**THE TASK**
"Open" is the word to look for; copy each line of the listing where it occurs.

**PROVIDED RECORDS**
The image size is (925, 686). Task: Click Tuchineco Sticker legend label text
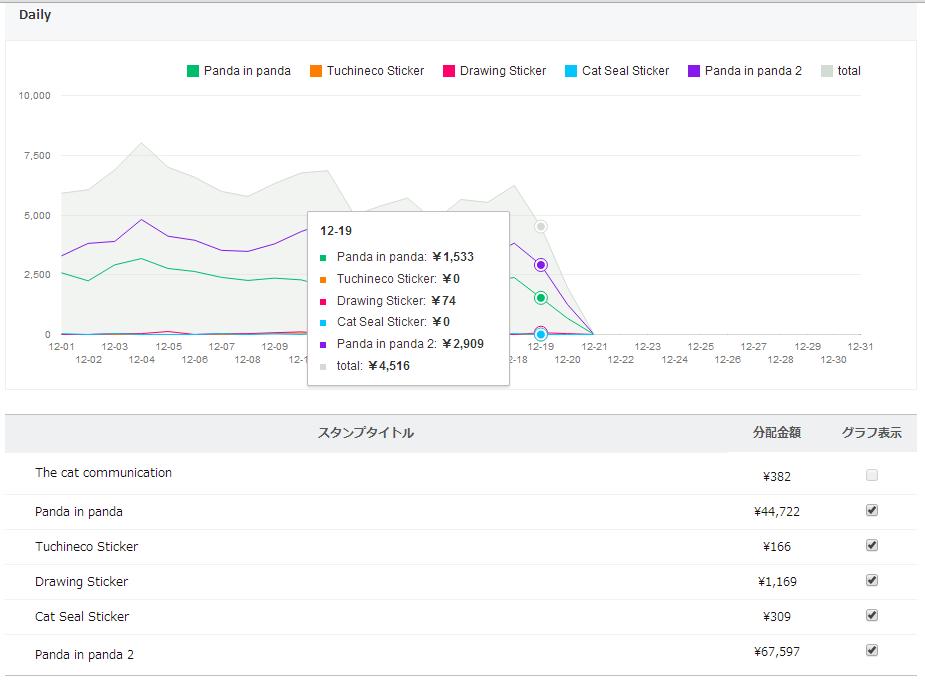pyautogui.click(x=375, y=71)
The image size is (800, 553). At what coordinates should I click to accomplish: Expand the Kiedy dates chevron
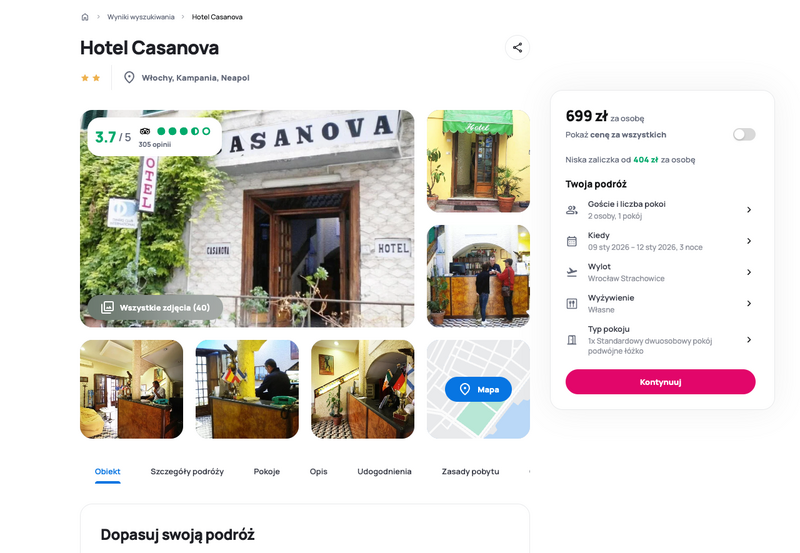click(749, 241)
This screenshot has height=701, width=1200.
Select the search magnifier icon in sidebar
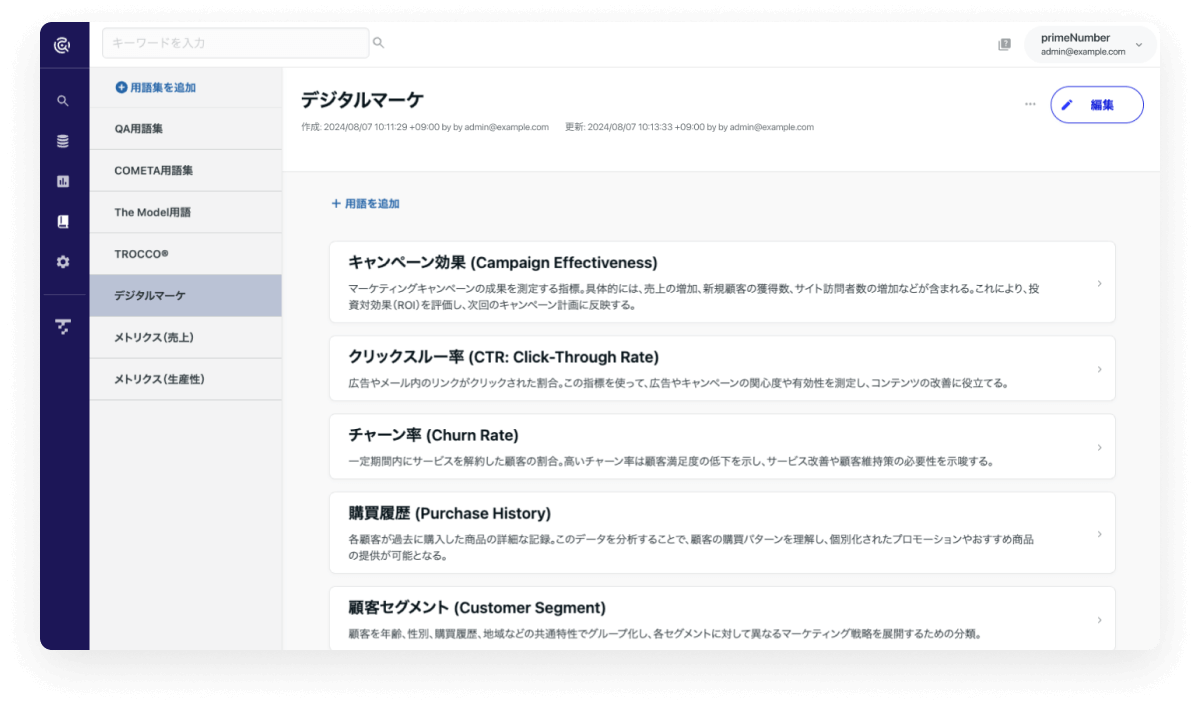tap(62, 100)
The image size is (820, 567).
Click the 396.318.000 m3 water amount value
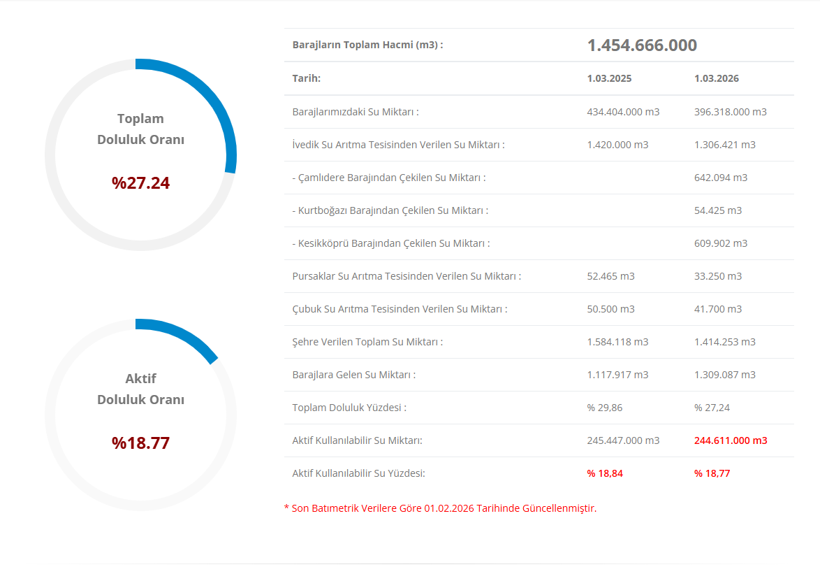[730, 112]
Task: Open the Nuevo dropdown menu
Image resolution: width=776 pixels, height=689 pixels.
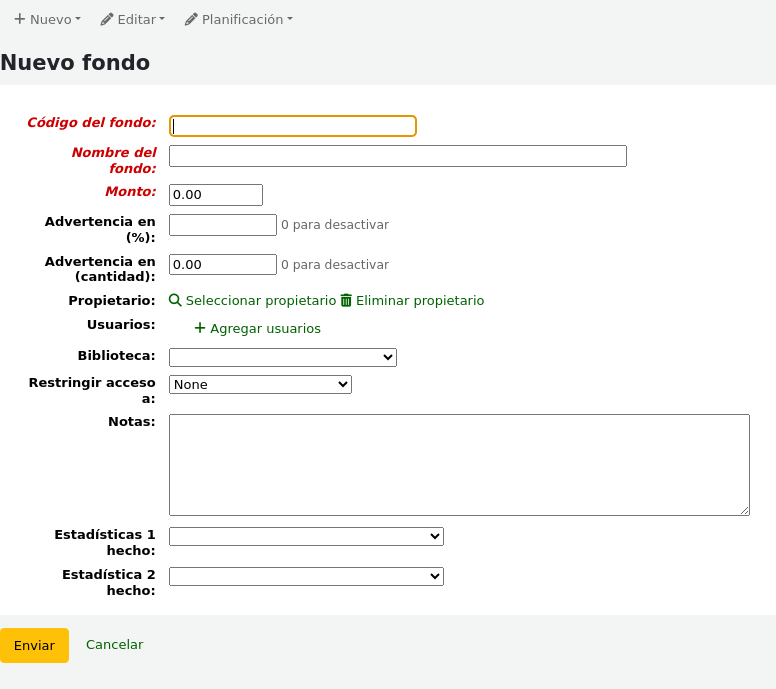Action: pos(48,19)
--
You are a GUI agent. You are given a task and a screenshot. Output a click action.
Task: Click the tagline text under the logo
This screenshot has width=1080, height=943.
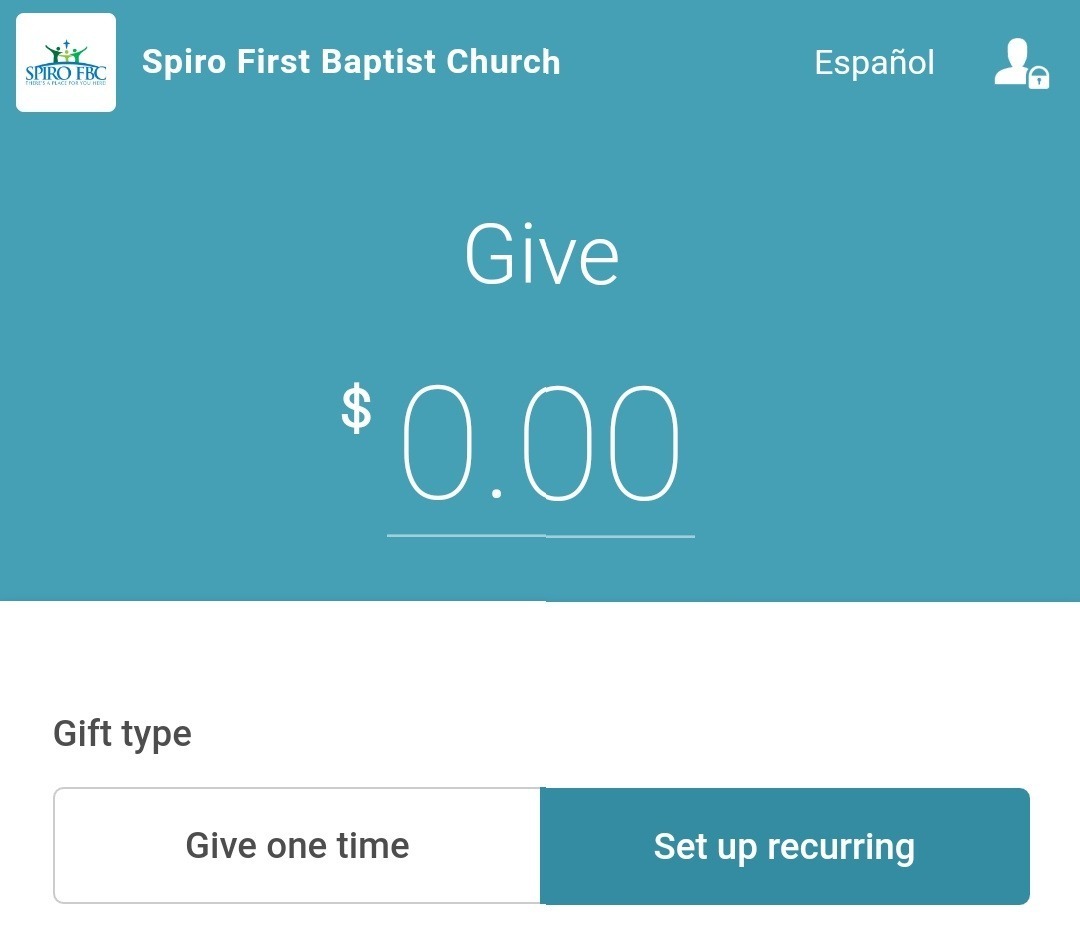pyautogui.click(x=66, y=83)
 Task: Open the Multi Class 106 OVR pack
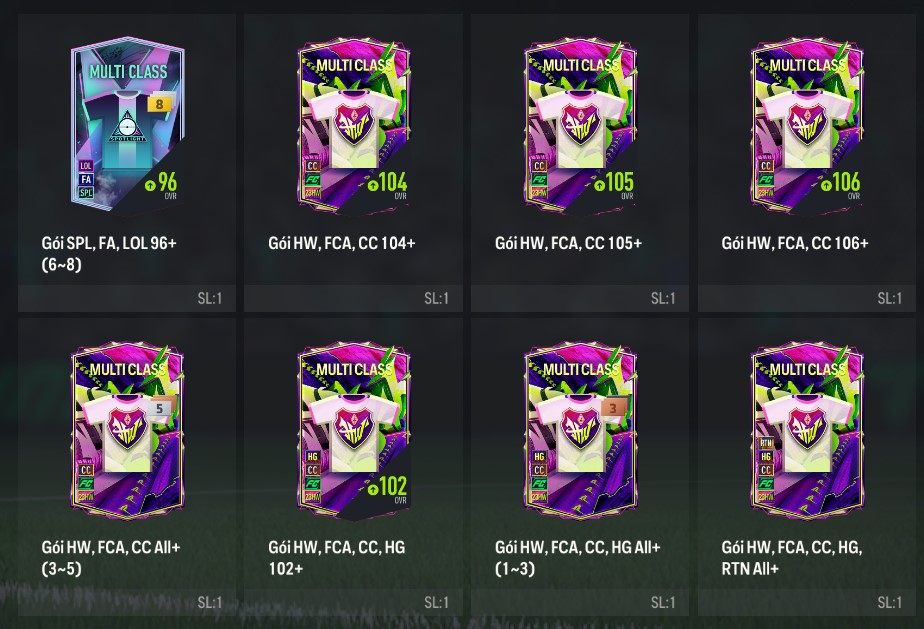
...
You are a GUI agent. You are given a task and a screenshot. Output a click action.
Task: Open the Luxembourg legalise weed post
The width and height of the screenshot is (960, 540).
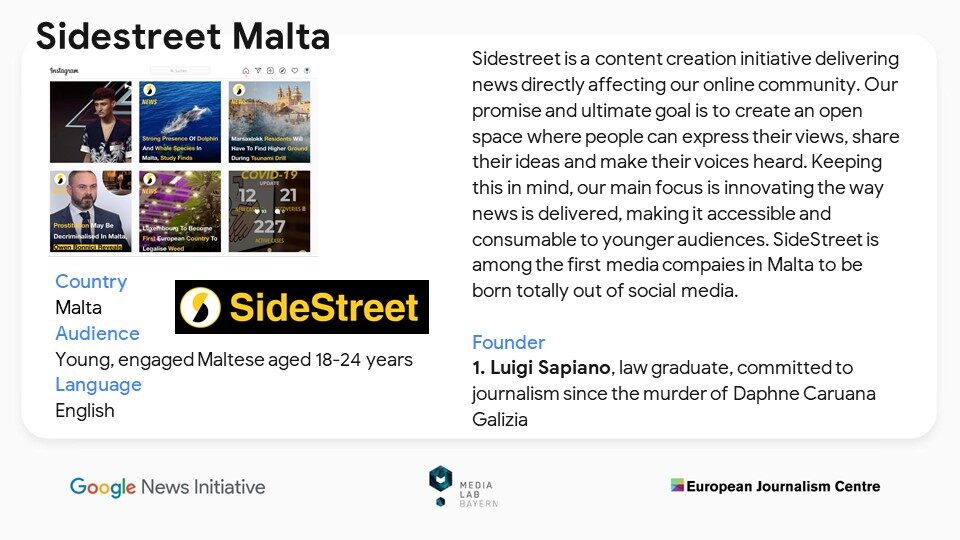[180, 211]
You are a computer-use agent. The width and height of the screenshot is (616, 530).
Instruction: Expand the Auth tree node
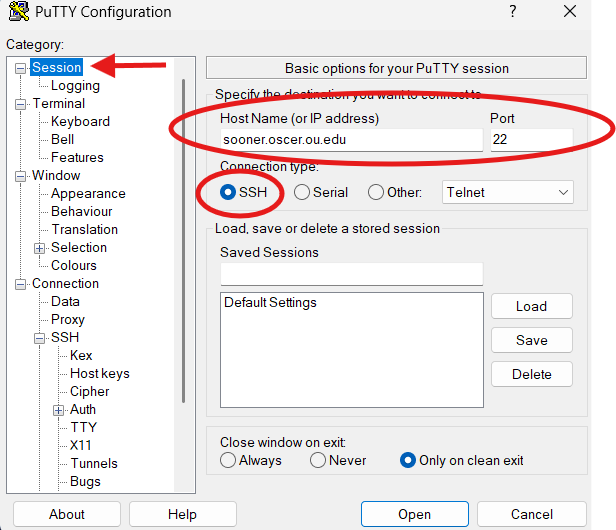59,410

**EXERCISE RESPONSE**
Task: Open the Nuevo dropdown menu
 Task: Open the Multi Class 106 OVR pack
Task: Open the Luxembourg legalise weed post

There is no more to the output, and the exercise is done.